§ **Assigned task**: Everything in the listing should be transcribed exactly, apart from the pictures.

§ **Available records**:
# # # # #
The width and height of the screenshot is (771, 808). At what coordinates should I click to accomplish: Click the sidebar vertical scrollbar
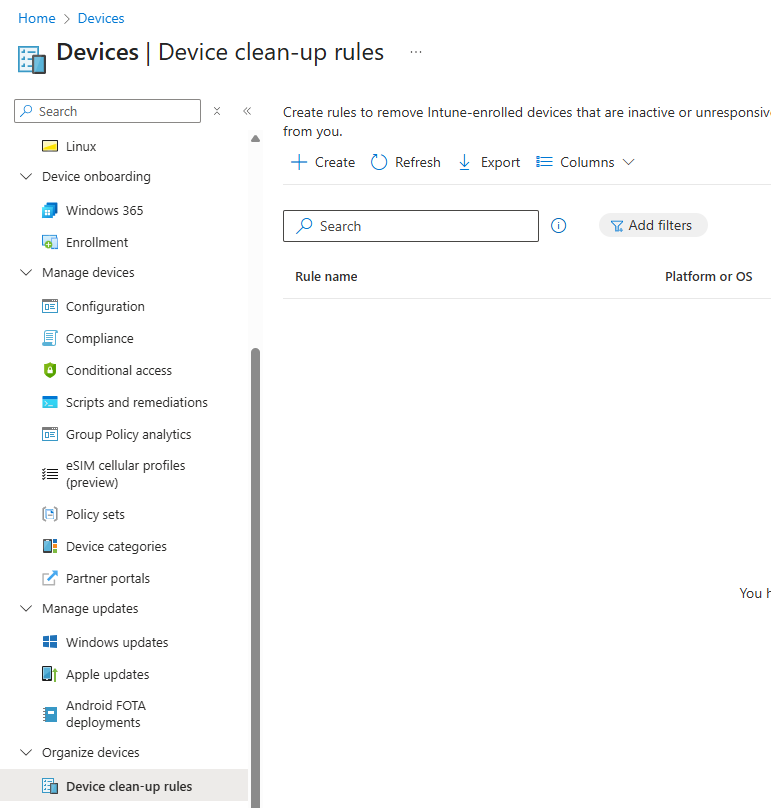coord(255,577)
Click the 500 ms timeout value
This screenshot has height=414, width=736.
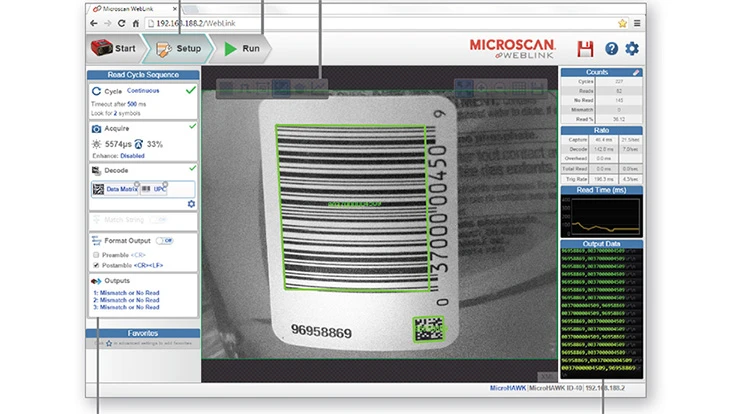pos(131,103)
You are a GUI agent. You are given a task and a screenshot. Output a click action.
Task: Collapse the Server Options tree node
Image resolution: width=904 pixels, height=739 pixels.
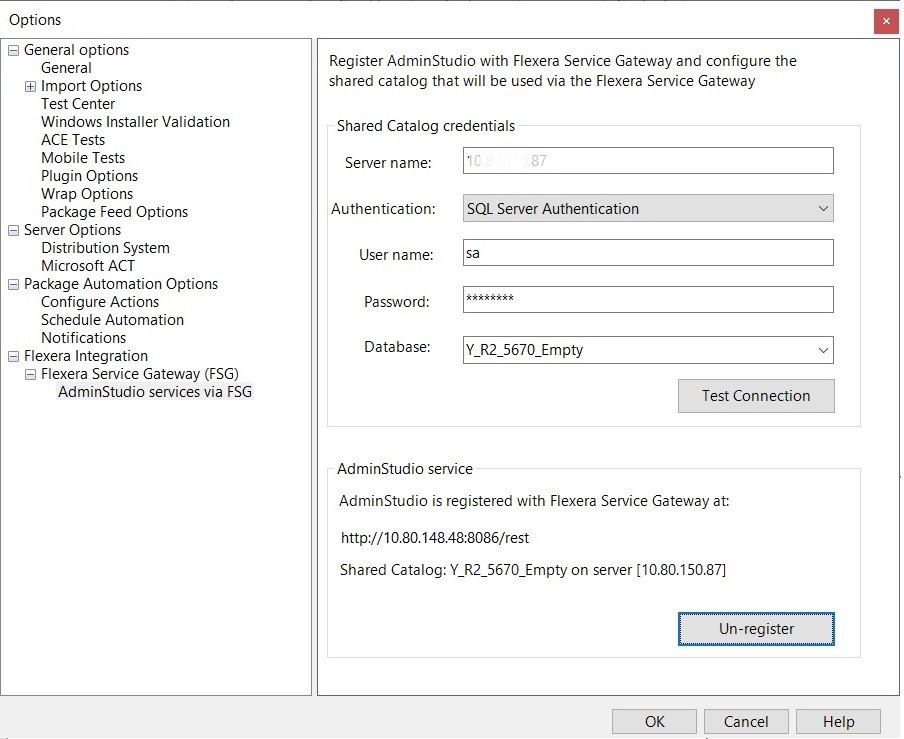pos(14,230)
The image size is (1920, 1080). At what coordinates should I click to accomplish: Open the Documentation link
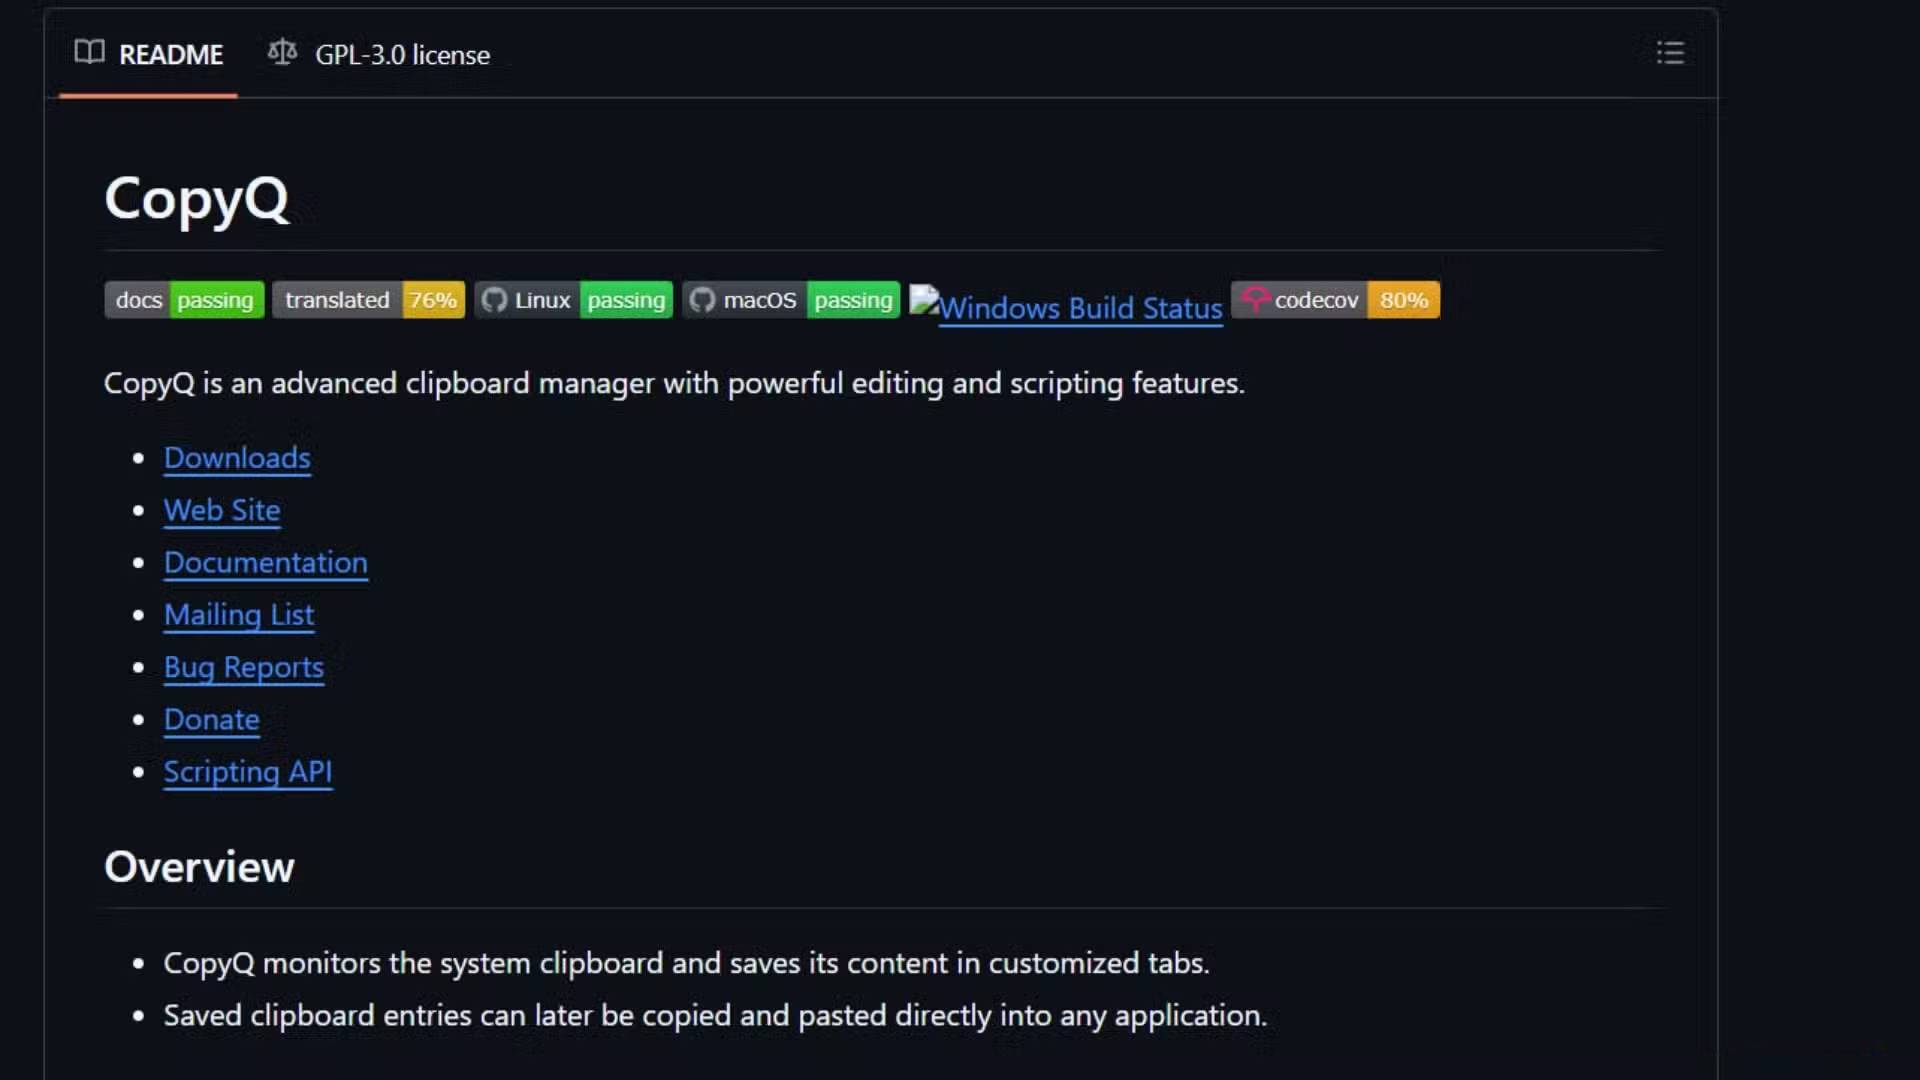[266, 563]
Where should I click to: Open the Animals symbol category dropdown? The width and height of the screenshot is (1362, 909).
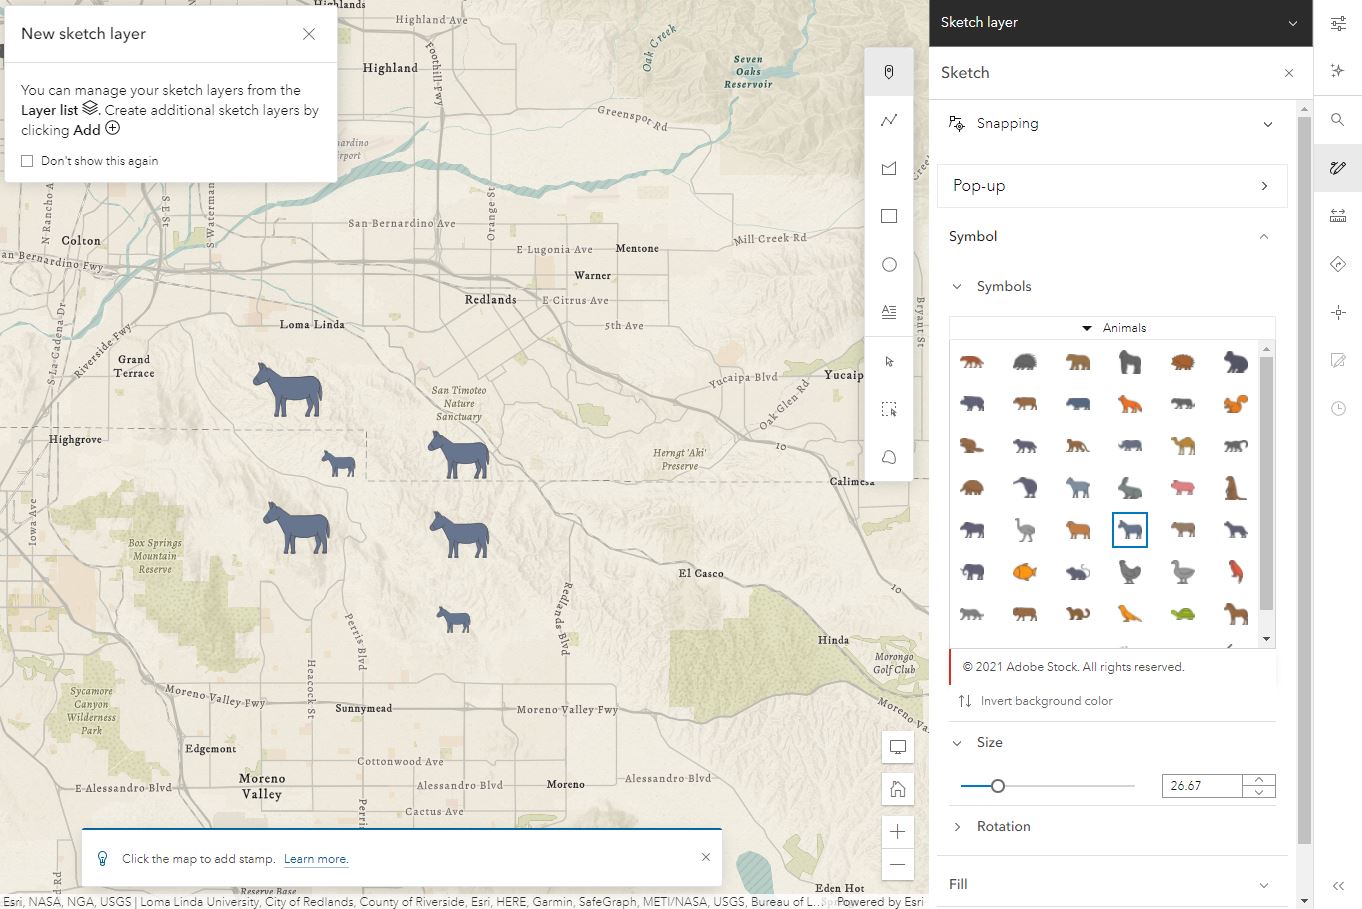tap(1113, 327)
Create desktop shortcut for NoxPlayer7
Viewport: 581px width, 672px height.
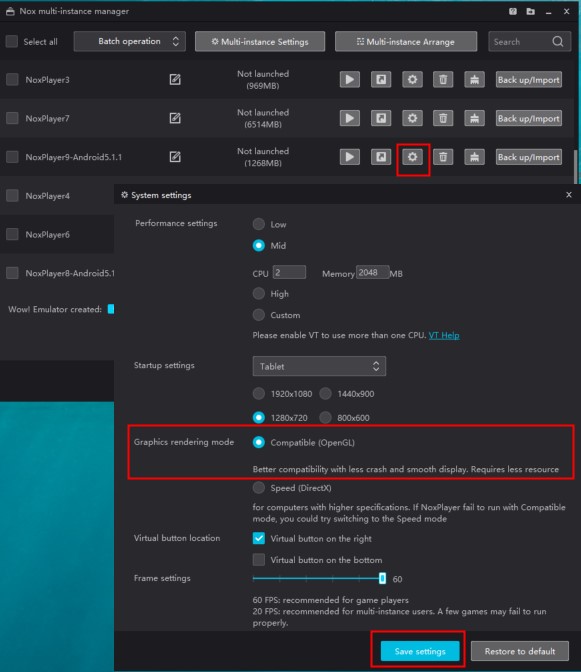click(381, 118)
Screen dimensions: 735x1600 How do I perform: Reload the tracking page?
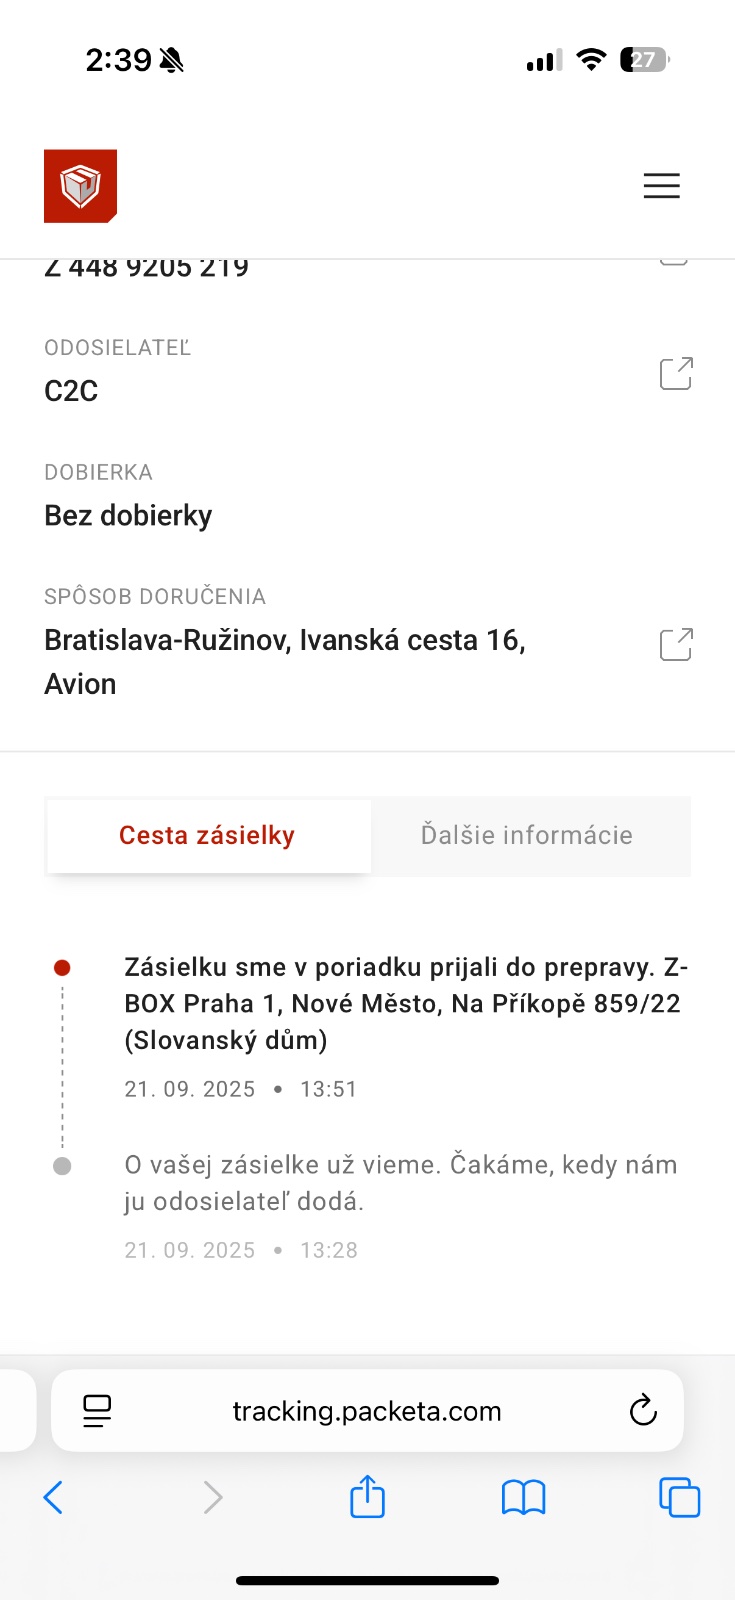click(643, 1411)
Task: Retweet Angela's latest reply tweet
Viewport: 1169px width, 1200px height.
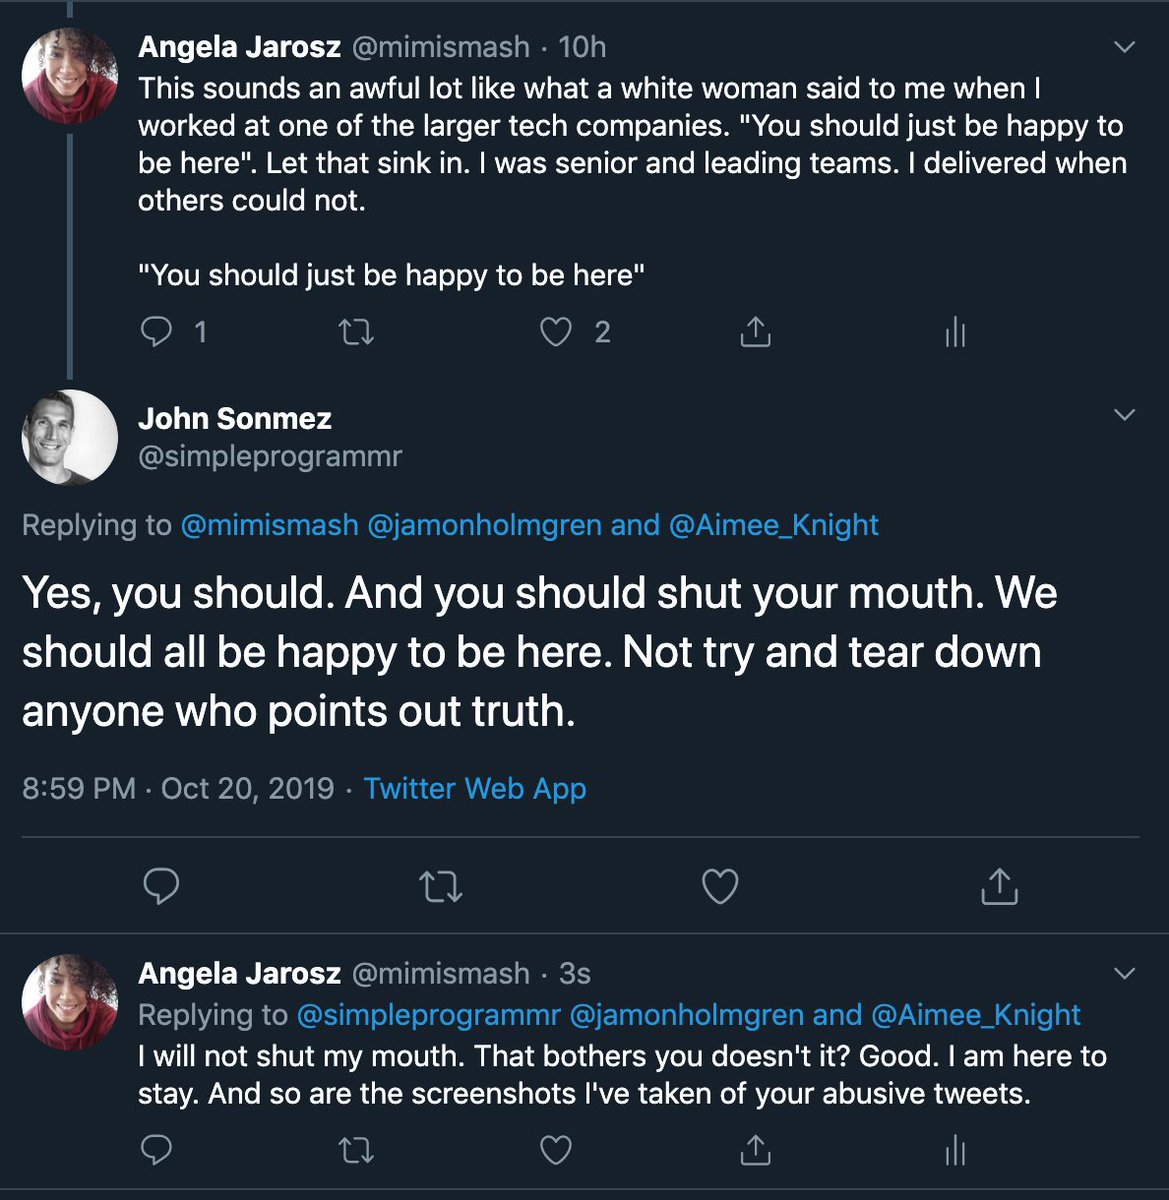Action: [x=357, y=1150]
# # # # #
§ **Solution to this task**:
The width and height of the screenshot is (771, 808). At what coordinates should I click to accomplish: Click the sidebar vertical scrollbar
coord(255,577)
Click the 500 ms timeout value
This screenshot has height=414, width=736.
pos(131,103)
You are a GUI agent. You are given a task and a screenshot. Output a click action.
Task: Collapse the Server Options tree node
Image resolution: width=904 pixels, height=739 pixels.
pos(14,230)
The image size is (1920, 1080). At what coordinates should I click to accomplish: Open the Documentation link
[266, 563]
Where should I click to: Open the Animals symbol category dropdown? The width and height of the screenshot is (1362, 909).
tap(1113, 327)
Create desktop shortcut for NoxPlayer7
Viewport: 581px width, 672px height.
click(381, 118)
Screen dimensions: 735x1600 How do I perform: Reload the tracking page?
click(643, 1411)
Task: Retweet Angela's latest reply tweet
Viewport: 1169px width, 1200px height.
Action: [x=357, y=1150]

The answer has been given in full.